President Igor Dodon and his Socialist Party are governing Moldova without a parliamentary majority of their own and having to face two years of serial elections (February 2019 parliamentary elections, October 2019 country-wide local elections, November 2020 presidential elections, possibly combined with pre-term parliamentary elections). Aiming for reelection as president and at least a Socialist plurality in parliament, Dodon is leading a shift from staunchly “leftist pro-Russia” positions toward the political center (see Part One in EDM, February 13). Moldova’s political and cultural orientations are often defined as “leftist pro-Russian” versus “rightist pro-Western,” the latter overlapping uneasily with a vocal Romanian-“unionist” minority. Dodon and the Socialists have the pro-Russia Left’s vote (between one third and 40 percent of the total) firmly in hand and are moving to attract the uncommitted, “centrist” segments of the electorate.
In parallel with that electoral strategy, Dodon is instituting a “balanced foreign policy” of declarative equidistance between the West and Russia. Theoretically this harmonizes with Moldova’s constitutional neutrality. Dodon aims to reactivate Moldova’s economic and political relations with Russia (as the Socialist voter base expects); to unfreeze the European Union’s economic assistance to Moldova (conditional on the government’s reform performance—see Part One); to work with the United States, recognizing its influential role in Chisinau under all Moldovan governments, including the present one (see Part One); to slightly broaden Moldova’s relations with the North Atlantic Treaty Organization (NATO) while also exploring a more viable model for Moldova’s constitutional neutrality; as well as to bridge the domestic cultural fracture between Moldovanism and Romanianism, and work with Romania to improve the two countries’ dysfunctional relations.
– Neutrality model: On February 6, Moldova’s Foreign Affairs Minister Aureliu Ciocoi (hitherto the president’s foreign policy advisor) announced a temporary halt to the country’s quest for international recognition of its constitutional neutrality. The recognition quest would restart after attaining a national consensus in parliament and civil society about a neutrality model. On that basis, Moldova would sound out its international partners regarding the model of its neutrality (Infotag, February 6; RFE/RL, February 7).
Moldova’s permanent neutrality is self-declared in the constitution, lacking international legal standing, protected by no one, and breached on a daily basis by Russian forces in Moldova’s Transnistrian territory. President Dodon, in office since 2016, but deprived of professional staff resources, had sought security guarantees for neutral Moldova under a hypothetical agreement between Russia and Western powers. This would supposedly meet Russia’s precondition to a political settlement in Transnistria and the withdrawal of Russia’s own troops from that part of Moldova. Dodon spoke along these lines in the February 2019 Munich Security Conference. Significant upgrades to Dodon’s staff, however, enabled him to recognize that political-military neutrality could become an instrument for guarantor Russia to restrict or even block Moldova’s relations with the European Union and other Western partners. Dodon, therefore, narrowed down the proposed concept to one of “military neutrality” in his speech last year at the United Nations (see EDM, October 1, 2019). And this year, at the Munich Security just held, Dodon did not bring up the issue of Moldova’s neutrality model at all.

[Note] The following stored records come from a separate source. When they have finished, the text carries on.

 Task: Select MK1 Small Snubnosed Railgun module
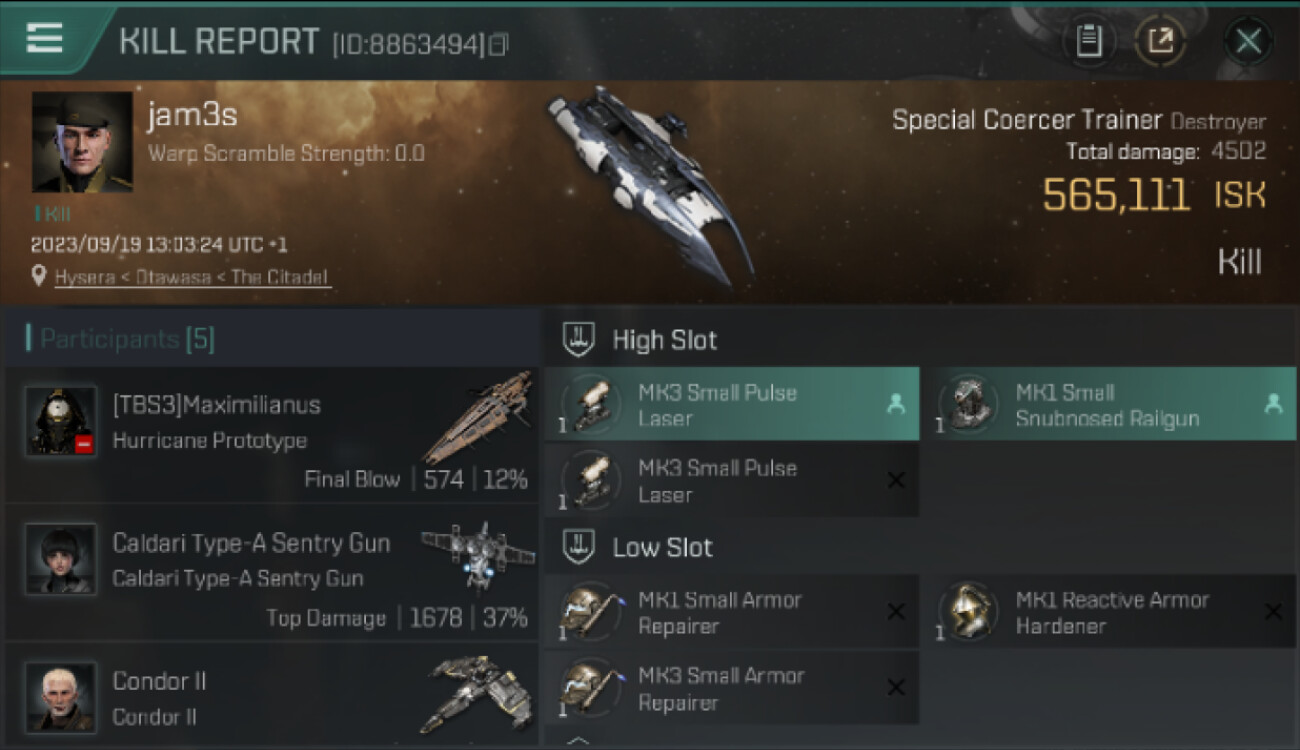pos(1109,404)
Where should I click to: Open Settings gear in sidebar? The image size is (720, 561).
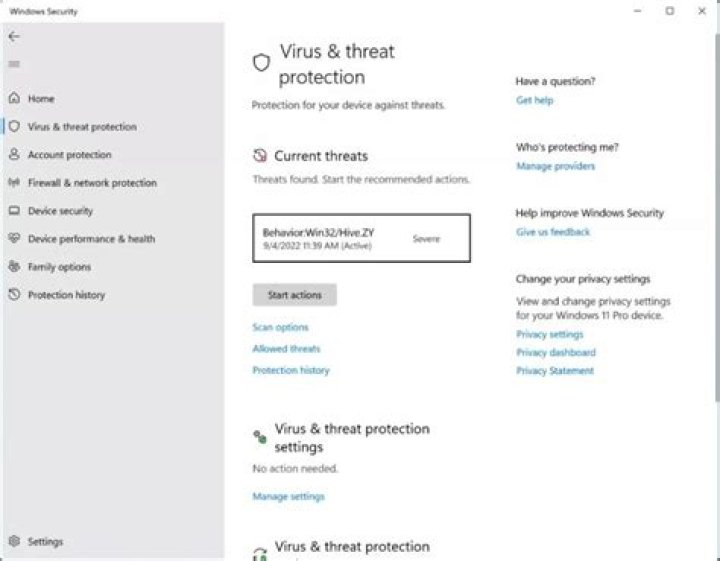pyautogui.click(x=14, y=542)
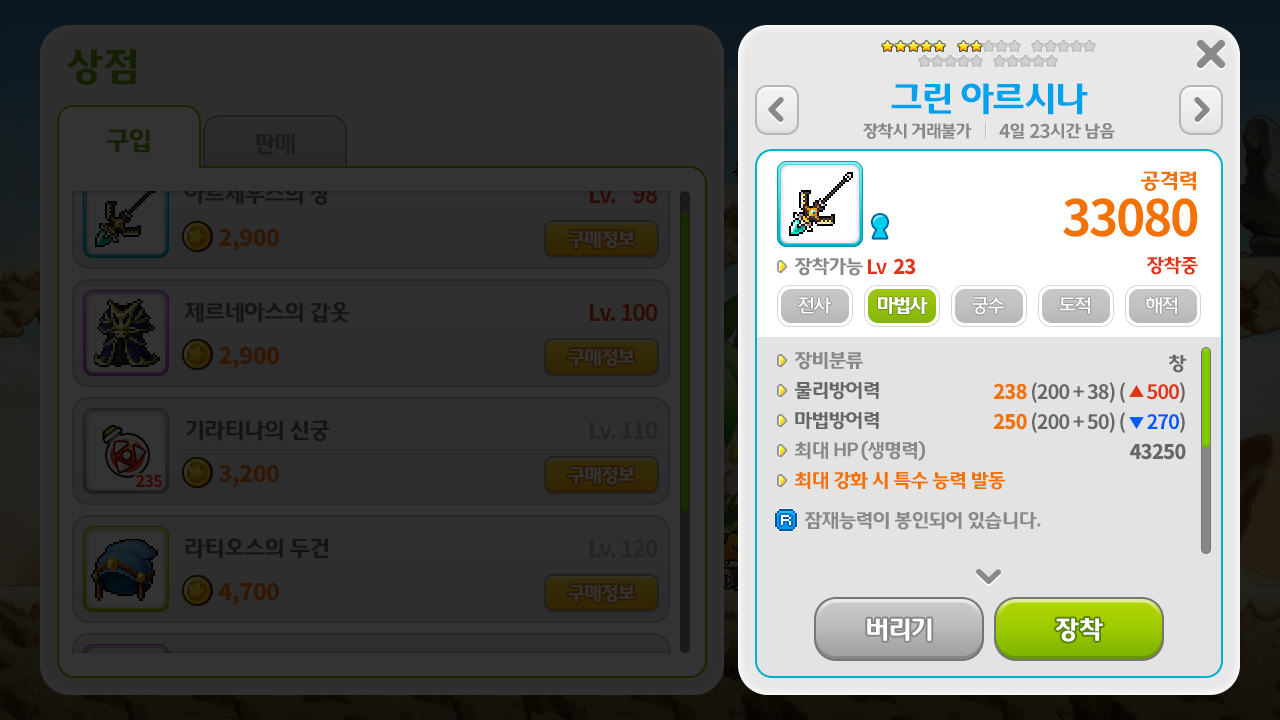The height and width of the screenshot is (720, 1280).
Task: Select the Giratina bow potion icon
Action: coord(126,451)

Prioritizing an internal consensus before moving to international negotiation on the issue of neutrality is a sequence that Dodon has already suggested on the issue of Transnistria’s special status: national consensus first, political solution (constitutional settlement) afterward. Dodon staked out that position during the cohabitation of his Socialist Party with the ACUM (“NOW”) bloc in the parliamentary majority and government (see EDM, July 18, 2019) and has apparently maintained this view since then. Moldova has taken a time-out regarding the special status as it has on neutrality, presumably awaiting the outcome of this year’s elections before moving any further.
– An opening to NATO? President Dodon had earlier gained a certain notoriety by invoking his powers to restrict Moldova’s relations with the North Atlantic Alliance to a bare minimum. In so doing, he had usually offered the strictest possible interpretation of Moldova’s neutrality but also undoubtedly played to an ill-informed voter base. He had earlier also criticized NATO’s liaison office in Chisinau, a small, purely civilian, understaffed office for public information. But an improvement seems underway, which could not have happened without a presidential green light.
On February 4, Moldovan State Secretary for Foreign Affairs Gheorghe Leuca held talks at NATO headquarters in Brussels on Moldova’s implementation of the first stage of the Defense and Related Security Capacity Building (DCB) Initiative and its attendant package. This is a NATO advice-and-assistance package to establish a national security strategy, national defense strategy, a military strategy and a force structure for Moldova. The talks in Brussels also concerned publicizing information about NATO in Moldova (Ziarul National, February 4; Nato.int, October 12, 2018, December 5, 2019). Moldova’s own defense budget, however, is reported at only 0.3 percent of GDP (Deschide.md, November 29, 2019).